***Plan-Then-Execute: An Empirical Study of User Trust and Team Performance When Using LLM Agents As A Daily Assistant.***
Authors: Gaole He, Gianluca Demartini, Ujwal Gadiraju
Web Information Systems Group, Faculty of EEMCS, Delft University of Technology

Corresponding author: Ujwal Gadiraju
Contact Information:
u.k.gadiraju@tudelft.nl

Delft University of Technology - Faculty of EEMCS, Department of Software Technology, Web Information Systems Group
Building 28, Van Mourik Broekmanweg 6
2628 XE Delft
The Netherlands

***General Introduction***
This dataset contains data collected during experiments at Delft University of Technology, as part of Gaole He's PhD Thesis project: It is being made public both to act as supplementary data for publications and the PhD thesis of Gaole He and in order for other researchers to use this data in their own work.

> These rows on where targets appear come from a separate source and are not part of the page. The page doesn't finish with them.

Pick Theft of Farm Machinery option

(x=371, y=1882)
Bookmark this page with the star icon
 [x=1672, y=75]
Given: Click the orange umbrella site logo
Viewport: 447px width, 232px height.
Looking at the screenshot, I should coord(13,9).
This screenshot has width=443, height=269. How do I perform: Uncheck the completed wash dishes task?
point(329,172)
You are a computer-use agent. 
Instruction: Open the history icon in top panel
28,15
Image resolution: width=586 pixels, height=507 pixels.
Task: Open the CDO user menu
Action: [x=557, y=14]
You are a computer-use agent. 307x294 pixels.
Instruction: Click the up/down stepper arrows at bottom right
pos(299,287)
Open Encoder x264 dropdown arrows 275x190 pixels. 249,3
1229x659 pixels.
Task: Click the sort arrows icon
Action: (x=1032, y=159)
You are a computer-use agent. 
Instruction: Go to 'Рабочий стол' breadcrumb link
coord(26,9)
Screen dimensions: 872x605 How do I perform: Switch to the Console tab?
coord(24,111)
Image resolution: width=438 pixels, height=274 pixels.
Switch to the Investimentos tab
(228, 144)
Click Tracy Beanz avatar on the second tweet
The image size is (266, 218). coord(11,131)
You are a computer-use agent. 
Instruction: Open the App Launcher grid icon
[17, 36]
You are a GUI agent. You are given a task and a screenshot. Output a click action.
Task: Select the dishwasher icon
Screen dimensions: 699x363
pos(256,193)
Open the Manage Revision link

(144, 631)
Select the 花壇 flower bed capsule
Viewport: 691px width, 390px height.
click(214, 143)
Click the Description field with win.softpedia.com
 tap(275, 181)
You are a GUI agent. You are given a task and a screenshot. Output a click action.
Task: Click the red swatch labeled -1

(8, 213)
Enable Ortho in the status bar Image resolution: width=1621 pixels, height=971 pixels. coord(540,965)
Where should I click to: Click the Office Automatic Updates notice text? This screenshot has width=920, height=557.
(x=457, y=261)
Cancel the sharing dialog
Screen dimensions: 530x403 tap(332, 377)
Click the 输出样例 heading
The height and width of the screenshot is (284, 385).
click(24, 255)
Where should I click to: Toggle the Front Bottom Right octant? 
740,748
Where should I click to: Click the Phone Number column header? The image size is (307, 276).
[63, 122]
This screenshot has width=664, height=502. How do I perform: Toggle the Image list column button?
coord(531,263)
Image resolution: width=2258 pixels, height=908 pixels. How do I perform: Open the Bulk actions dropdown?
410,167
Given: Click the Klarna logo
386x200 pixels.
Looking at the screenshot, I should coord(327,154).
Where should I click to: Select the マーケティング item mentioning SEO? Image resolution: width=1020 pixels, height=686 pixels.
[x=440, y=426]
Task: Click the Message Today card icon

The data in this data set was collected in the Web Information Systems Group, Faculty of EEMCS, between May 2024 and Sep 2024.


***Purpose of the dataset***
The purpose of these experiments was to investigate (1)  How does human involvement in the high-level planning and real-time execution shape their trust in an AI system powered by LLM agents? and (2) How does human involvement in the high-level planning and real-time execution of tasks with an AI system powered by LLM agents affect the overall task performance?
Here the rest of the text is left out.